When fng is ectopically expressed, Nub expression can be induced along the inside of clone borders. Similarly, joint structures in the adult can be induced along fng-expression borders and can be inhibited within patches of fng-expressing cells. These observations are consistent with prior studies of fng action during Drosophila wing and eye development, in that Notch activation is positioned along the borders of fng expression (Rauskolb, 1999).
The four-jointed (fj) gene encodes a type 2 transmembrane protein and is also expressed in concentric rings within the developing leg imaginal disc. In fj mutants, growth of the femur, tibia, and first three tarsal segments is reduced, and the ta2-ta3 segment border is absent. The rings of fj expression in leg imaginal discs are complementary to the rings of Nub expression. Consistent with this complementarity, fj expression is inhibited in cells expressing activated Notch; in cells neighboring ectopically expressing Ser or Dl, and in cells along the borders of ectopic fng expression. By contrast, fj expression is activated within cells expressing Ser or Dl. These observations indicate that fj is negatively regulated downstream of Notch signaling in the leg. Thus, Notch signaling subdivides each leg segment into distinct domains of gene expression (Rauskolb, 1999).

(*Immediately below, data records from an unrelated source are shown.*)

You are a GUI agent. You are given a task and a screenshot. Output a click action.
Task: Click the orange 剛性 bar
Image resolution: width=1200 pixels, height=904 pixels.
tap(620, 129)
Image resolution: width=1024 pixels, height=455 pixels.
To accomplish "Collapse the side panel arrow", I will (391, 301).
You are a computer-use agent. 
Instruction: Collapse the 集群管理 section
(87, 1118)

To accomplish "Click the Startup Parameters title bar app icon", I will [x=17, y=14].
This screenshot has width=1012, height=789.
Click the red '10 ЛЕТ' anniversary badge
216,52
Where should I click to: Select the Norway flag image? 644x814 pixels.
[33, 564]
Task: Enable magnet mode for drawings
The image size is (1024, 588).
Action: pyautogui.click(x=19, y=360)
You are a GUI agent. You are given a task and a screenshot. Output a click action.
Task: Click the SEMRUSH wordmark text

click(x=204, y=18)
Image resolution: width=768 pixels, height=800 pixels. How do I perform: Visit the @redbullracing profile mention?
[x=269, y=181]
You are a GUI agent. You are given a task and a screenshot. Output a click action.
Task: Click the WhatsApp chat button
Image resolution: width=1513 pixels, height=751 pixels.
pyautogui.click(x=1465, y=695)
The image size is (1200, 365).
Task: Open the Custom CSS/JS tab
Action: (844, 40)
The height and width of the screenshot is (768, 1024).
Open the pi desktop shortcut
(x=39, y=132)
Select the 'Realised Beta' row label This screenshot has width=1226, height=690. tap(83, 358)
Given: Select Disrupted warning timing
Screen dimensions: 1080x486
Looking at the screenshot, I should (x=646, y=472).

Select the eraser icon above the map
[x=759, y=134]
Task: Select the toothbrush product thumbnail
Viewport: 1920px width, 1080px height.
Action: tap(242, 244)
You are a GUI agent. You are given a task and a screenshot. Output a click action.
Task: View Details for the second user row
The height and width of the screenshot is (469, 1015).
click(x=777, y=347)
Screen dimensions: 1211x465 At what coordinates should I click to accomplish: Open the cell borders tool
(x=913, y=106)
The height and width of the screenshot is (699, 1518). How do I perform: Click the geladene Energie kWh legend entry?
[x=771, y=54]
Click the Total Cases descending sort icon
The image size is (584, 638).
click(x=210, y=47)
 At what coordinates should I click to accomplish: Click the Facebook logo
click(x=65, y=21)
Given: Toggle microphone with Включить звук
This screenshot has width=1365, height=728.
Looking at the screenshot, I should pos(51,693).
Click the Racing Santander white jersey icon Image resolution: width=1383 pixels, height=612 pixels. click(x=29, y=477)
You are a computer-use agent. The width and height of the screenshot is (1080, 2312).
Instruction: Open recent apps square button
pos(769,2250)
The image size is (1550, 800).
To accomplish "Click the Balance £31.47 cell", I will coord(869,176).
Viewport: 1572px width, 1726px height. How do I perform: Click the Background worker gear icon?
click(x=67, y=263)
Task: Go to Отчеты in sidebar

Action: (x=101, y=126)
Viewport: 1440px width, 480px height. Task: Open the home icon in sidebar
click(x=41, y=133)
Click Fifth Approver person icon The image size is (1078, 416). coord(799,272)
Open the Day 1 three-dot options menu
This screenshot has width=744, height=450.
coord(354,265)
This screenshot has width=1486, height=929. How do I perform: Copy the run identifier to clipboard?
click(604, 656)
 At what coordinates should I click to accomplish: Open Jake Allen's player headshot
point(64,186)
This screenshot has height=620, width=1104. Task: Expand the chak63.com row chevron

While the requirements for odd-skipped (odd) function during leg development have not yet been described, this gene is of special interest because it is required for embryonic segmentation in Drosophila and is expressed in a segmentally repeated pattern both in the embryo and in leg discs. odd expression, like nub, is induced within clones of cells expressing activated Notch in many regions of the leg disc, though not in ta1-ta4. The observation that three different genes expressed in segmentally repeated patterns all respond to Notch signaling, together with the severe effects of Notch mutant clones, indicates that Notch acts at a crucial step in a leg segmentation hierarchy. Together, these observations outline a regulatory hierarchy for the segmentation and growth of the leg. The Notch pathway is also deployed for segmentation during vertebrate somitogenesis, which raises the possibility of a common origin for the segmentation of these distinct tissues (Rauskolb, 1999).